_REQUIREMENT_: Quote the entries below from the line with "Click the yellow undo icon in the toolbar" through the line with "This screenshot has width=1907, height=903.", both ends included, and only those lines.

_INPUT_:
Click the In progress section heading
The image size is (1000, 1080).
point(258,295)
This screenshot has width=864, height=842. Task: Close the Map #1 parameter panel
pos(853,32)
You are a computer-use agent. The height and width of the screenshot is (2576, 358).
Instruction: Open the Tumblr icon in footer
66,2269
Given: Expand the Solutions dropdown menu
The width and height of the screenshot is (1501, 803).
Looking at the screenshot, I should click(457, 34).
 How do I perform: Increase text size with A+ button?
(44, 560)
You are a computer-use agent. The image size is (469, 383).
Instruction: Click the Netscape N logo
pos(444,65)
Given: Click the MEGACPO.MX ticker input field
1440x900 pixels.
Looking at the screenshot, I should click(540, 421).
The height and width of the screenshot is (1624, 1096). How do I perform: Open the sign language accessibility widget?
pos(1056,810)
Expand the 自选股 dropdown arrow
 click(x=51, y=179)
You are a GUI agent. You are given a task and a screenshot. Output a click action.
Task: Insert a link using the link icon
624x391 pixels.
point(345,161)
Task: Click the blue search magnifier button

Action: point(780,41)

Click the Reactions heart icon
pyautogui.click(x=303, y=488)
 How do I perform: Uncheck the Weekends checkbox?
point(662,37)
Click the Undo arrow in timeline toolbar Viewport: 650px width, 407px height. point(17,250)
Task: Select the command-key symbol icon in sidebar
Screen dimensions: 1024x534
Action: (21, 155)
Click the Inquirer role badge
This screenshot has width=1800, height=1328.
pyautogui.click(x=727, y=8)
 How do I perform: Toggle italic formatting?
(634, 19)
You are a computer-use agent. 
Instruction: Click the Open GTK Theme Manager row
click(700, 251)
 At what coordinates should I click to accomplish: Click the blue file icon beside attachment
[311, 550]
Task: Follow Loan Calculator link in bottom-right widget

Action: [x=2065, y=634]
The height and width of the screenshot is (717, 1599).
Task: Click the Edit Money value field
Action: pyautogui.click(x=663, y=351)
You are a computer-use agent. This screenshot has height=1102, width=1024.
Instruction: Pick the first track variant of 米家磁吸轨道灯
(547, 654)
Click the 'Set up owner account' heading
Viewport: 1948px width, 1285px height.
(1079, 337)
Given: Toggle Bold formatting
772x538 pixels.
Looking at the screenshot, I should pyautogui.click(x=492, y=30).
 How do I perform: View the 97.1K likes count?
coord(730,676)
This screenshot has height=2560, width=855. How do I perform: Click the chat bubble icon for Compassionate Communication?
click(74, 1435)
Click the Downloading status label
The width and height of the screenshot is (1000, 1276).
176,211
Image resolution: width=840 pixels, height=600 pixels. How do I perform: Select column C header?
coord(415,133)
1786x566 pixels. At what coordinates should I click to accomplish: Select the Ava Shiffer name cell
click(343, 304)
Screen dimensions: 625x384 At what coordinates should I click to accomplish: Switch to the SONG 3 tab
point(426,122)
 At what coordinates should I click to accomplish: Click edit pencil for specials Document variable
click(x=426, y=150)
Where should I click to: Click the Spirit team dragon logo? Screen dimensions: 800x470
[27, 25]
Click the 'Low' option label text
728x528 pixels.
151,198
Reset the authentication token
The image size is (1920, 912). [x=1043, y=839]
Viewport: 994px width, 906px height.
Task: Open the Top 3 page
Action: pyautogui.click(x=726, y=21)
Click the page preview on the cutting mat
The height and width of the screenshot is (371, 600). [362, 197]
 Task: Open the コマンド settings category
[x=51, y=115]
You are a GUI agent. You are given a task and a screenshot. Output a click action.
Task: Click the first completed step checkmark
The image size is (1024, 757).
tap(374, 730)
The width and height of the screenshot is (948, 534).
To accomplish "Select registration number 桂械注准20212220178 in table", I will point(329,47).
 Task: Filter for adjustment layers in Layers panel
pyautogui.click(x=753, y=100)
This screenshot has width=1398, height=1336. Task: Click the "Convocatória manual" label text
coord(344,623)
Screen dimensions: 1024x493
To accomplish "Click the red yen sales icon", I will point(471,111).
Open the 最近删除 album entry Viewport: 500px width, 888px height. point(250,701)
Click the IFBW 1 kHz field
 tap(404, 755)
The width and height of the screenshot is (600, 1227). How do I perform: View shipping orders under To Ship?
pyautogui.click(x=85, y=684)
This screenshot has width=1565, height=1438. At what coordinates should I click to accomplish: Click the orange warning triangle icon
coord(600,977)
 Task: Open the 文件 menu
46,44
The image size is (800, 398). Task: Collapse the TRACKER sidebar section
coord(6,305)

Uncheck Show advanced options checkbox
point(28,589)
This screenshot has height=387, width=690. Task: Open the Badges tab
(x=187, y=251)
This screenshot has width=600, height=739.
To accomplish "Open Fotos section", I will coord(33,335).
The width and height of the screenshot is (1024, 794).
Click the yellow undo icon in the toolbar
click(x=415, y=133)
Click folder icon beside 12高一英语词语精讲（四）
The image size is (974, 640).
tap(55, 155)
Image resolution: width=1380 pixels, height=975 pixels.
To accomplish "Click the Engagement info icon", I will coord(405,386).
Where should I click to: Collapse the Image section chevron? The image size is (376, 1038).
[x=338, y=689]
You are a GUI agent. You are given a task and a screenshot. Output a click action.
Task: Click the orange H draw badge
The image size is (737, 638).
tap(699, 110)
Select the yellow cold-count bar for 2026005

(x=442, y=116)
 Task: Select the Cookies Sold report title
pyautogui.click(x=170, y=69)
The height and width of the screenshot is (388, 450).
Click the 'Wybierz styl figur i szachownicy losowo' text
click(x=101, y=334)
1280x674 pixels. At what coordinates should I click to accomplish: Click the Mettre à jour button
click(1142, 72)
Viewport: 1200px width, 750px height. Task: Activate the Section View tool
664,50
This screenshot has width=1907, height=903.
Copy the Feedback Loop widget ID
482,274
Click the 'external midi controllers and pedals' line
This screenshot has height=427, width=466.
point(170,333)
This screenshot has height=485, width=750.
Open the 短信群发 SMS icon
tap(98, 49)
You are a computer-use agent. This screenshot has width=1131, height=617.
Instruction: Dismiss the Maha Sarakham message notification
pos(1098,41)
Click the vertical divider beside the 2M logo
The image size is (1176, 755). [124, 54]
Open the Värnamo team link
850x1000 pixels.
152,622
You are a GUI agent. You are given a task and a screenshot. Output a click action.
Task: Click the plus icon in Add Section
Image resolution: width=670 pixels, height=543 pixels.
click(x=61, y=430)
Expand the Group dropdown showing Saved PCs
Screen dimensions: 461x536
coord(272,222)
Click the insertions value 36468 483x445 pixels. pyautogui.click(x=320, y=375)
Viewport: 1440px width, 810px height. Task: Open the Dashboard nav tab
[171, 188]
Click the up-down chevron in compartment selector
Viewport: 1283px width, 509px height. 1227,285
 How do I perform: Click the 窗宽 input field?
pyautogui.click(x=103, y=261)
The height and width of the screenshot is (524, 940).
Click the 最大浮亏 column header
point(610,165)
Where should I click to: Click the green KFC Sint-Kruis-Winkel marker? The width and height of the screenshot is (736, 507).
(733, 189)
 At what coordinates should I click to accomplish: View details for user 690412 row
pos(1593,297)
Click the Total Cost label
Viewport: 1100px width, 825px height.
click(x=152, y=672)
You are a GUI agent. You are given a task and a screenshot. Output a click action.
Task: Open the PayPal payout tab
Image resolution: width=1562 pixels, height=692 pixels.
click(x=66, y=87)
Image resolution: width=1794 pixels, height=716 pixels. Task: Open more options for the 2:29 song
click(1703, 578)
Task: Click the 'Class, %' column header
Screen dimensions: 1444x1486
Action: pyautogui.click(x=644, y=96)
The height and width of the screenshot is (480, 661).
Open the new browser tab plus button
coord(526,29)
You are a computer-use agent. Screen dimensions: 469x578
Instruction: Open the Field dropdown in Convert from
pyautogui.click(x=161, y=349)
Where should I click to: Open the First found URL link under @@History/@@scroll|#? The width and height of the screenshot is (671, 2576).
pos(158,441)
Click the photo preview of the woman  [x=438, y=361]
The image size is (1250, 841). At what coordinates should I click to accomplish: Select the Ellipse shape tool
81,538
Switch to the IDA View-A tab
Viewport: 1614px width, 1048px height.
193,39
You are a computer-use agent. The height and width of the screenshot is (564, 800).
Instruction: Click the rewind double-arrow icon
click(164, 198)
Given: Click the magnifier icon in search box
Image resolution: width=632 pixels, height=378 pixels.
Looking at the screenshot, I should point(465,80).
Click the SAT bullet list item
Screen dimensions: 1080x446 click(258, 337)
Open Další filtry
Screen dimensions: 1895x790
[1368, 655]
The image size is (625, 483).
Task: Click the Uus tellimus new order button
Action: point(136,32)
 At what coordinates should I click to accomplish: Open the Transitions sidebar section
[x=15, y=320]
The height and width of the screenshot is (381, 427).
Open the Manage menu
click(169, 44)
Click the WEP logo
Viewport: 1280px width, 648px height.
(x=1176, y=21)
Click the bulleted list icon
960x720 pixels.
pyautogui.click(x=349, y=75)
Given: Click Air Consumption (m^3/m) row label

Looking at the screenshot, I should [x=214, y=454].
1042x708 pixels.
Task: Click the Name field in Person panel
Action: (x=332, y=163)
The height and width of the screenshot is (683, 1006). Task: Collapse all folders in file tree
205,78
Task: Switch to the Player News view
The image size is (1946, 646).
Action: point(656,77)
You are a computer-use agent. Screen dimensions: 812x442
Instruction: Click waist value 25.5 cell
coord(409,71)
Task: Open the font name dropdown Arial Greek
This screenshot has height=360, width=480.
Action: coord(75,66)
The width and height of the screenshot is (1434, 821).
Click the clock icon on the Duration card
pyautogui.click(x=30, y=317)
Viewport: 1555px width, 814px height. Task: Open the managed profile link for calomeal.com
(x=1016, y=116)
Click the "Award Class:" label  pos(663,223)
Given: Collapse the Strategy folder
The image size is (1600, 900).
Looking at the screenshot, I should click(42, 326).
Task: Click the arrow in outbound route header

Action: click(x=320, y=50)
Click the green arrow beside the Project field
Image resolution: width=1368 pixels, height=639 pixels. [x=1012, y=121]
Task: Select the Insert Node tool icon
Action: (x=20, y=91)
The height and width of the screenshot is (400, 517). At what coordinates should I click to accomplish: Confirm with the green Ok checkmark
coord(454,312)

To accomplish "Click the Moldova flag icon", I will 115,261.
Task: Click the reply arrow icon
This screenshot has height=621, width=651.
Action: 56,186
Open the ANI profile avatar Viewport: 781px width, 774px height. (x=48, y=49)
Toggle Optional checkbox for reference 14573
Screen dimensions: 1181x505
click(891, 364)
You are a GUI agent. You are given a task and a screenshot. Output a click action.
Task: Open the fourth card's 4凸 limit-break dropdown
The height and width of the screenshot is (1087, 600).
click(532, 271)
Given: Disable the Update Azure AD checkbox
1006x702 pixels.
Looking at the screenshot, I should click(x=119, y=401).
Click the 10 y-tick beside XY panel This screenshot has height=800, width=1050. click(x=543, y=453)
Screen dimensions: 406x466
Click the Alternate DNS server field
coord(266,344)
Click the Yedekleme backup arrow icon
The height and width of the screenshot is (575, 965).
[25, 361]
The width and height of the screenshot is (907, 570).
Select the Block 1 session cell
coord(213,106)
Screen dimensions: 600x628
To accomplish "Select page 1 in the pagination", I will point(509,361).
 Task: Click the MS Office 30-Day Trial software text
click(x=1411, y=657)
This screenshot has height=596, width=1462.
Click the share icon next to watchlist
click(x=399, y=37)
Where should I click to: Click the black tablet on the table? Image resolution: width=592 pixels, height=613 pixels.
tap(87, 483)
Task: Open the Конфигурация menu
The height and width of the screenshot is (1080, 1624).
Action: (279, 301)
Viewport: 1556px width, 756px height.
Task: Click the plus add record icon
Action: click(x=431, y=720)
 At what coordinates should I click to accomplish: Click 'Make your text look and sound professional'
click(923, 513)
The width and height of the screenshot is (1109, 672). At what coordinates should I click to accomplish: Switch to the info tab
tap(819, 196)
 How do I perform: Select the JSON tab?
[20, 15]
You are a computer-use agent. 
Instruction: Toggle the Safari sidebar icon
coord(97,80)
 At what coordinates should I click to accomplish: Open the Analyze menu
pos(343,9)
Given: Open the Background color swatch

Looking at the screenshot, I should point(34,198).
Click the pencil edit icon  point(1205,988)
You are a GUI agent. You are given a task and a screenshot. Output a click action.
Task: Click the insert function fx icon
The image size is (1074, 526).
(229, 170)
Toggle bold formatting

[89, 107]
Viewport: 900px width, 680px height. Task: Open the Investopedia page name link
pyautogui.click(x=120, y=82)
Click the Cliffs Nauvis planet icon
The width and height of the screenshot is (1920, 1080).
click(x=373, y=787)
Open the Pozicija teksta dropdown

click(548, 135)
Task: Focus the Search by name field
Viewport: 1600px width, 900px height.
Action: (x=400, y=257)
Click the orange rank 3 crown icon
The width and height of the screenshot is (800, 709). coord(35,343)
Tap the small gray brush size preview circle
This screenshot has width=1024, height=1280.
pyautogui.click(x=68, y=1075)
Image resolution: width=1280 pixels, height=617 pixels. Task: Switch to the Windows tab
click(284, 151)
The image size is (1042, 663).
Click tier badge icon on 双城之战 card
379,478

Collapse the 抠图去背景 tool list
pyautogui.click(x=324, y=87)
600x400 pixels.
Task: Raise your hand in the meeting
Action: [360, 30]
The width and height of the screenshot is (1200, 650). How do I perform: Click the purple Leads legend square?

_ANSWER TO THE EXERCISE_:
Click the yellow undo icon in the toolbar
click(x=415, y=133)
Click folder icon beside 12高一英语词语精讲（四）
The image size is (974, 640).
tap(55, 155)
Image resolution: width=1380 pixels, height=975 pixels.
To accomplish "Click the Engagement info icon", I will coord(405,386).
Where should I click to: Collapse the Image section chevron? The image size is (376, 1038).
[x=338, y=689]
You are a GUI agent. You are given a task and a screenshot. Output a click action.
Task: Click the orange H draw badge
The image size is (737, 638).
tap(699, 110)
Select the yellow cold-count bar for 2026005

(x=442, y=116)
 Task: Select the Cookies Sold report title
pyautogui.click(x=170, y=69)
The height and width of the screenshot is (388, 450).
Click the 'Wybierz styl figur i szachownicy losowo' text
click(x=101, y=334)
1280x674 pixels. At what coordinates should I click to accomplish: Click the Mettre à jour button
click(1142, 72)
Viewport: 1200px width, 750px height. Task: Activate the Section View tool
664,50
This screenshot has width=1907, height=903.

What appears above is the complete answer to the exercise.